Tax Burden Stifles Economic Growth

New NCPA Study examines the effect of an excessive tax burden on economic growth. The estimate the optimal level of federal, state, and local taxes should be about 23% of GDP (about what it was in 1950) rather than the 30-34% it has been in recent years. They find that had we kept taxes and spending at that level, US GDP (and personal income) would be about 3 times higher than it currently is.

They also estimate the effect of returning to the optimal rate of taxes in future years:

  • By 2010, projected GDP at a growth rate of 5.8 percent would amount to $14.6 trillion, compared to about $13.1 trillion at a 3.5 percent growth rate.
  • By 2020, projected GDP at the higher growth rate would be $25.7 trillion, compared to only $18.5 trillion at the lower growth rate.
  • By 2030, GDP would be $45 trillion, almost twice as much as the $26 trillion resulting from the 3.5 percent growth rate.

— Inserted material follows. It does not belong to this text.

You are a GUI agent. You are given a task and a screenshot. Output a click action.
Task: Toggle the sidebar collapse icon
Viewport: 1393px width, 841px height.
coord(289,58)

Deficit hawks and pro-government spending folks, note this:

  • In 2020, tax revenues at the lower average tax rate would be about $6 trillion, compared to $5.5 trillion at the higher average tax rate.
  • By 2030, this difference would increase to $10.5 trillion for the lower average tax rate, compared to $7.8 trillion at the higher rate.
  • Total tax revenues from 2005 to 2030 would be $148.2 trillion at the lower average tax rate, compared to only $136.9 trillion at the higher average tax rate, a difference of more than $11 trillion!